El Sporting de Portugal, aunque nosotros digamos “de Lisboa”, jugaba un partido de pretemporada contra un rival menor, de cuyo nombre no puedo acordarme. Los hombres de Lazslo Boloni, una leyenda, tenían que jugar una eliminatoria previa de Liga de Campeones contra el todopoderoso Inter de Milán.
Cristiano Ronaldo ya había debutado en otro amistoso antes, ¡y contra el Betis!, pero fue ese día caluroso de verano en Portugal cuando mis ojos se abrieron al fútbol de un jugador… que no me gustó. La estrella del momento no era el de Madeira, sino un extremo que le llevaba un año de ventaja y apuntaba maneras de grande: Ricardo Quaresma.

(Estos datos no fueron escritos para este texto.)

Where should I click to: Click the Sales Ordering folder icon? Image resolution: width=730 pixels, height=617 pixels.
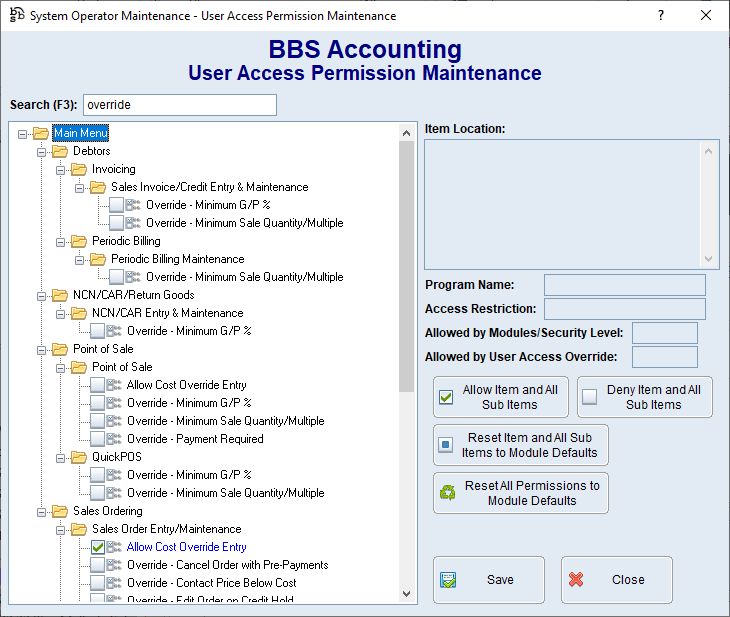(x=60, y=511)
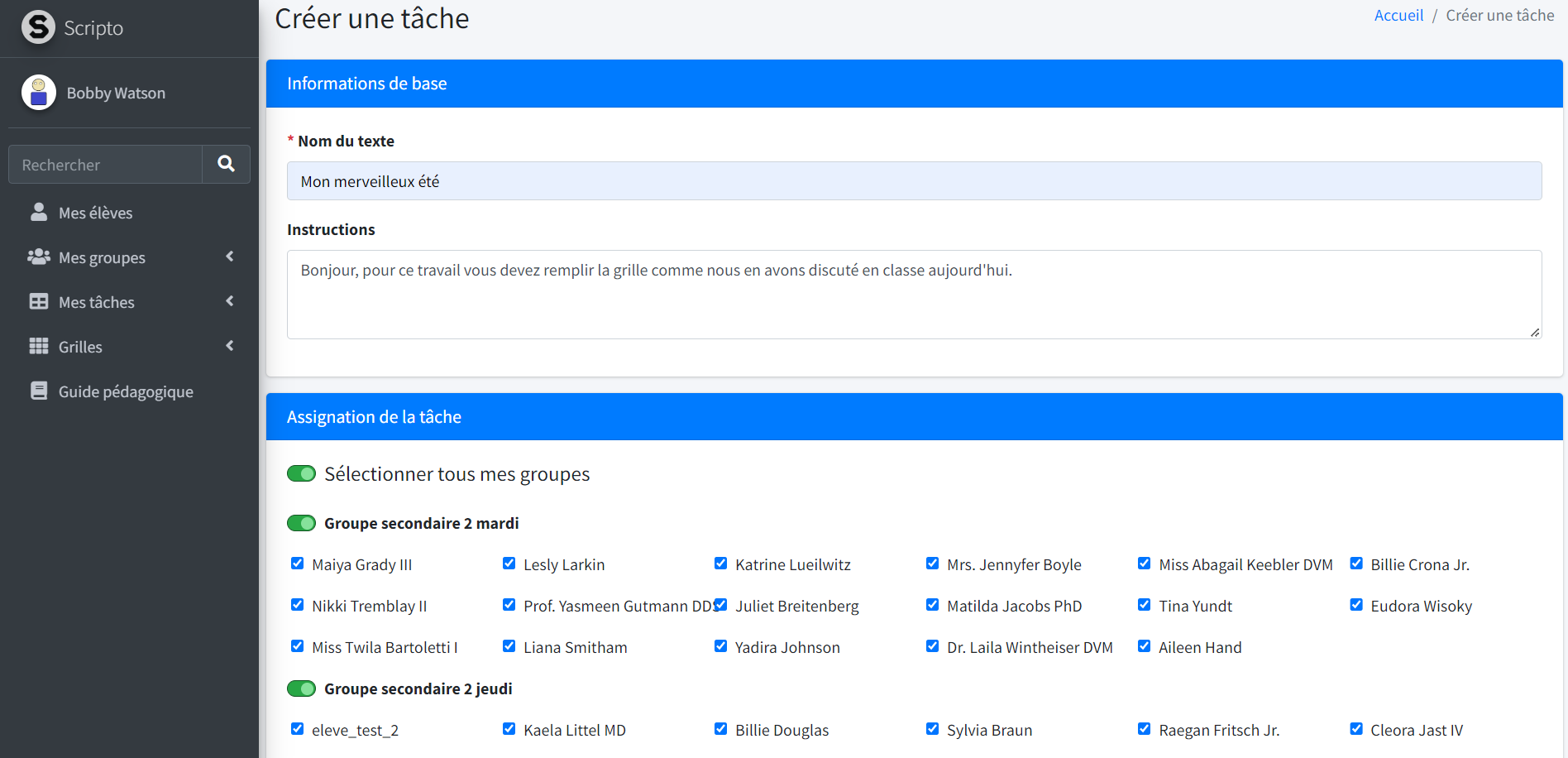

Reconozco y reconoceré siempre, que aducido por la magia de los regates y fantasías del lisboeta, menosprecié el juego rápido pero ineficaz de todo un Cristiano Ronaldo. Quizás fuese porque nunca me ha gustado ser seguidor de los cabezas de cartel o por mi romanticismo en el juego, algo que en Sevilla se palpa cada vez que un creativo, expresión muy «in», aparece en una banda para dar sentido a una entrada de 50 euros.
De una manera reduccionista, podríamos decir que hay jugadores con arte y sin él. Y Quaresma en ese verano de 2002, me parecía que atesoraba mucho arte, tanto como para destacar sobre aquel espigado número 28 que daba sus primeros pasos en el fútbol profesional.

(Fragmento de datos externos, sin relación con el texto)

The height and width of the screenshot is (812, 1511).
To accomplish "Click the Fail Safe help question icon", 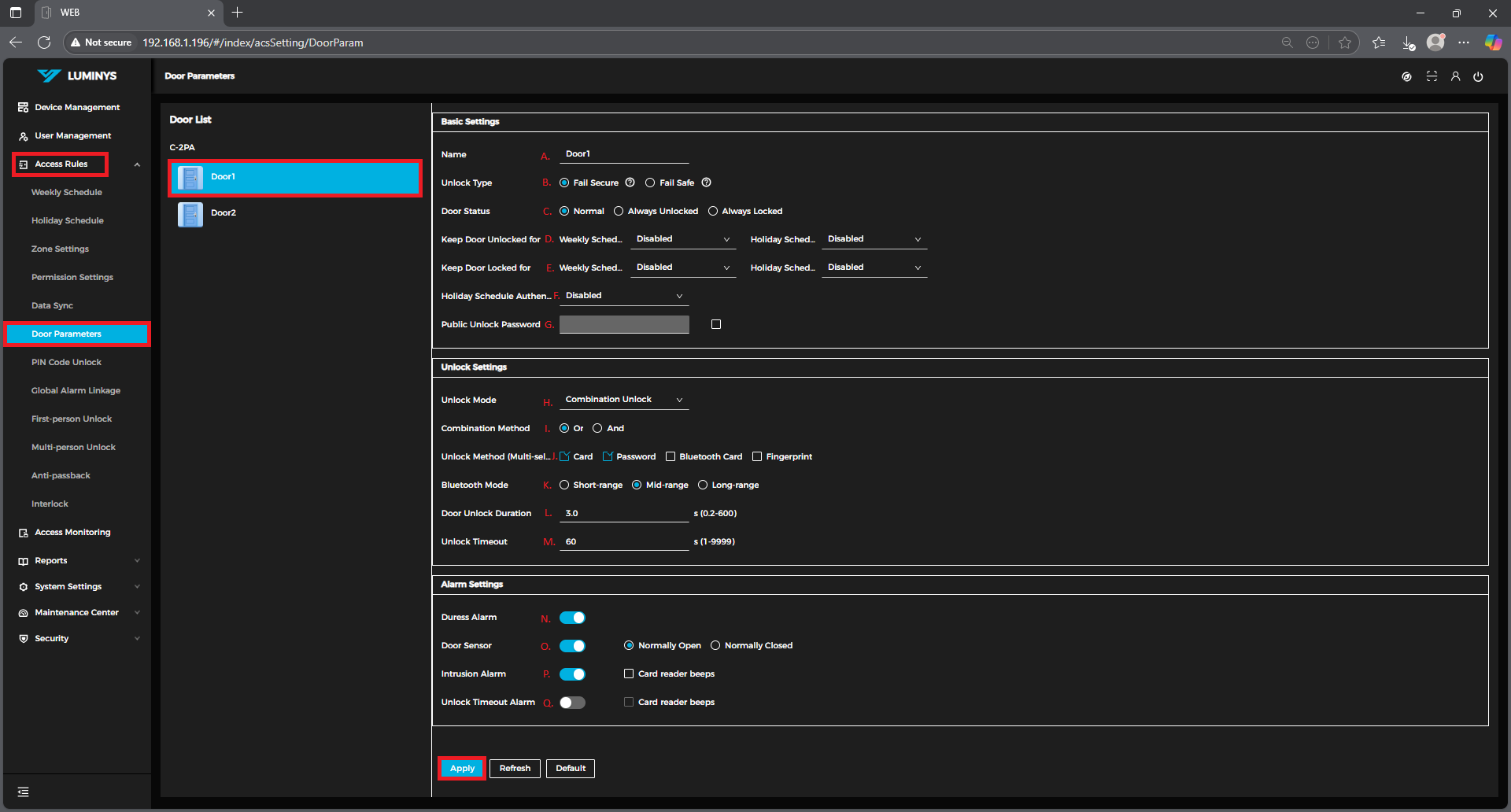I will [706, 183].
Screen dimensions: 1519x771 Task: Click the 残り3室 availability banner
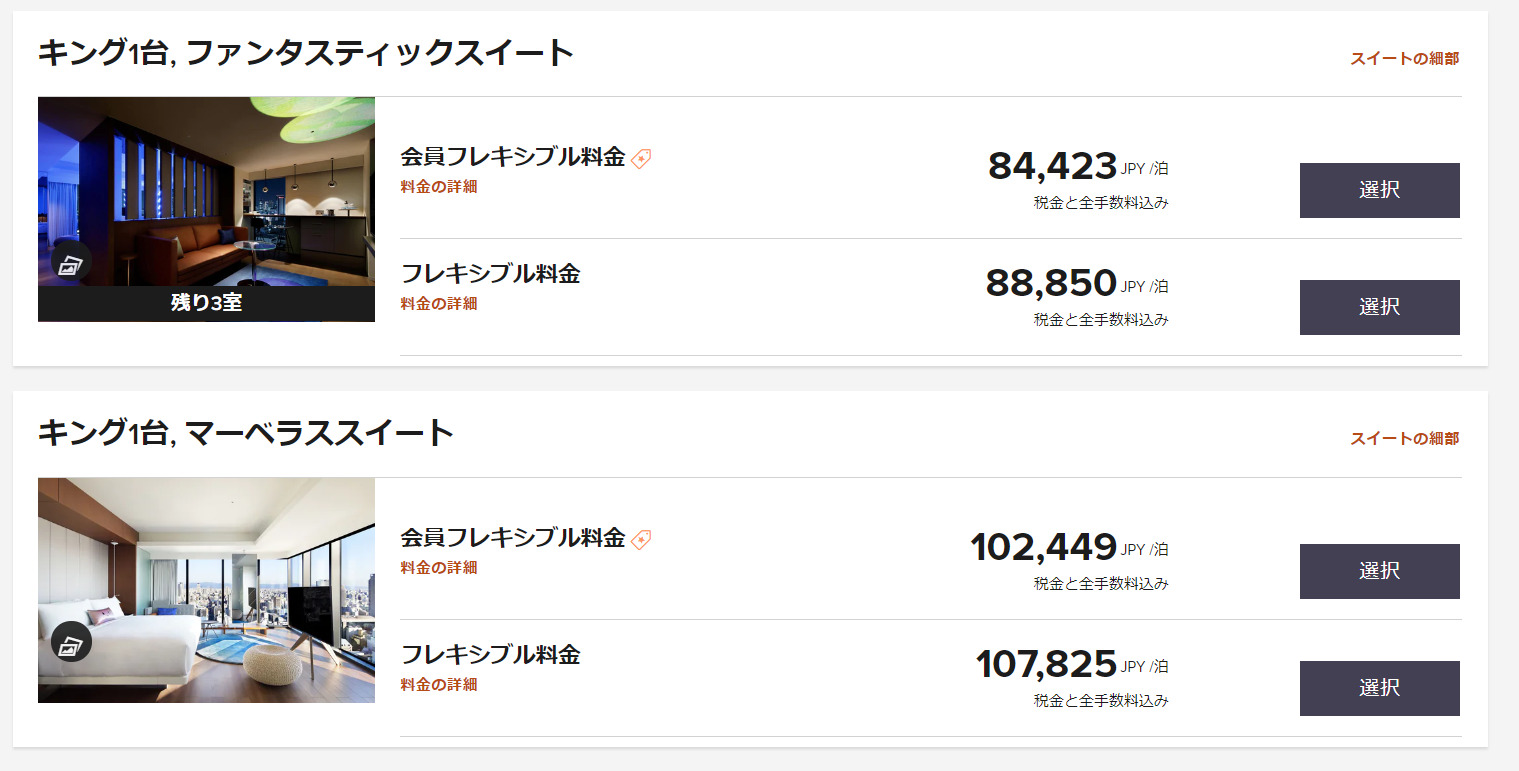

Quizás no sirva para integrar una secretaría técnica por mi falta de ojo o puede que CR7 no hubiera llegado a su plenitud en esos años, o probablemente las dos cosas, pero el juego de Cristiano Ronaldo ese día no me cautivó.
Era un fútbol egocéntrico, mágico pero vano, en definitiva, el juego que un niñato con talento despliega para gloria y honra de su propia persona. Algo que Ferguson se empeñó en reconducir con éxito (gracias Fergie) cuando el portugués recala años después en Manchester y que vive su cénit en Madrid. Ahora, Cristiano Ronaldo no es sólo regate, es pase, liderazgo y sobre todo gol, mucho gol. Hoy el de Funchal es el Balón de Oro.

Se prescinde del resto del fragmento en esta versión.